Not only can InvoiceInfo be used by suppliers to learn the status of invoice payments, it can also be used internally within your organization.

In addition to reducing calls from vendors regarding invoice status, you can also reduce internal emails and calls from co-workers wanting to learn the status of invoice payment, and save time and effort and boost efficiency and productivity across the organization. Studies show that 40% of AP customer service calls are from internal customers. Many of these are from requisitioners who have received calls or emails from the supplier checking on payment status. These calls are often more expensive for the company because the internal staff member has taken the call or received an email from the supplier, contacted AP for the payment status and had to return the call or email the supplier.

By providing the vendor with a convenient and credible online option to get the answers it needs regarding payment status, you can eliminate multiple calls/emails between the vendor and the requisitioner saving time and money.


Eliminate Difficult Vendor Calls and See
Productivity and Staff Morale Soar

Reduce invoice payment inquiries and “promote” your vendor service team to more satisfying and profit-producing tasks.

By sharply reducing inbound calls and emails regarding receipt and payment status that your AP staff must handle individually, your staff can focus their efforts on more productive, cost-saving activities, learn new tasks, feel more confident and boost their careers.

According to a recent American Express survey on customer service, more than one-third of consumers have lost their temper with a customer service professional in the past year. Of those who lost their temper, three in ten “hung up the phone.” Your staff will no longer have to deal with difficult collectors who can be upsetting and disruptive. Your staff will feel that their time and talents are being put to better use and will feel better about themselves, their jobs and their organization. Reducing these calls can be a real productivity and morale booster for your AP department!
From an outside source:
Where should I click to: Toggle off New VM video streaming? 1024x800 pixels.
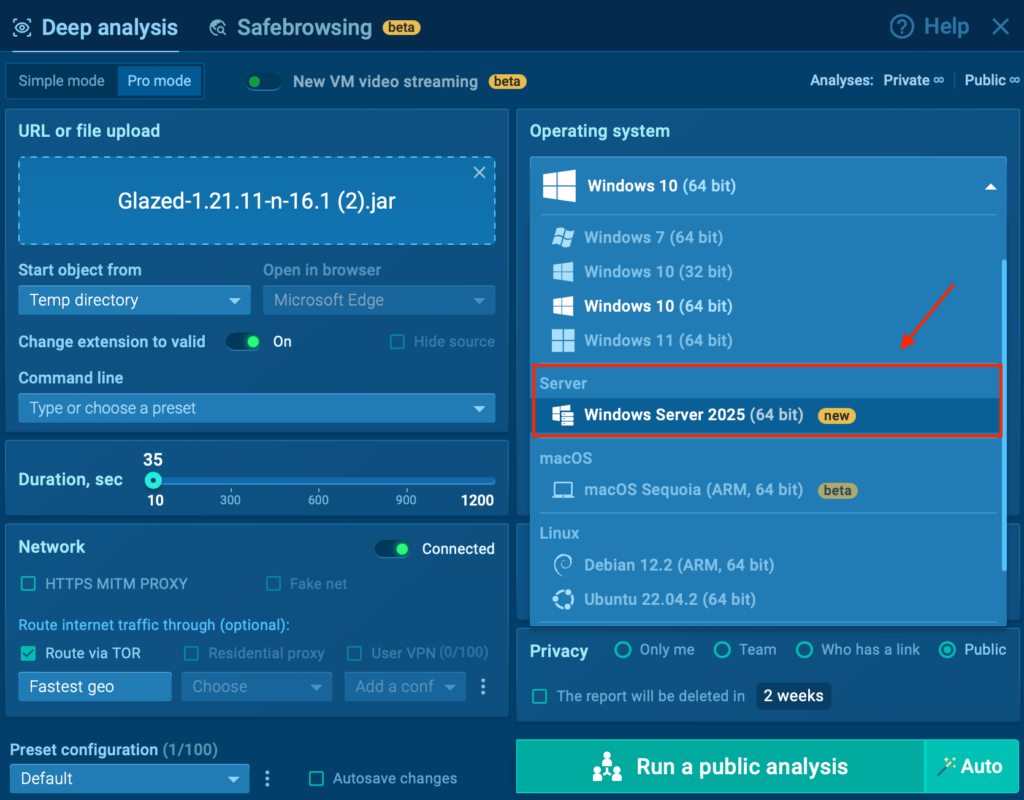tap(263, 81)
Simplify and Streamline Vendor Onboarding

According to Price Waterhouse Coopers, the average organization spends about $20 in labor to file each paper document, approximately $120 in labor searching for each misfiled document and $220 in re-creation of a document.

Wouldn’t it be great to have all your W-9’s, W-8’s and other registration documents completed online and instantly filed online for easy access when needed? With Vendor Self-Service Onboarding Module, VendorInfo, you can onboard your new vendors in one convenient location and eliminate paperwork and hassles.


Verify the Accuracy of Vendor Information and Stay in Compliance with IRS and Treasury Department Regulations

Government regulators are increasing the complexity of regulations and penalties associated with vendor-related non-compliance.

Penalties for incorrect 1099’s have more than doubled in recent years. Over the last several years, OFAC has levied more than $1 billion in fines against American companies or subsidiaries that did business with restricted businesses, organizations and individuals on its SDN list. In addition to fining these companies, the Treasury Department posts the names of infringing organizations along with fines paid.

VendorInfo Onboarding Module verifies the accuracy of vendor information and helps protect your organization by avoiding embarrassing penalties and fines.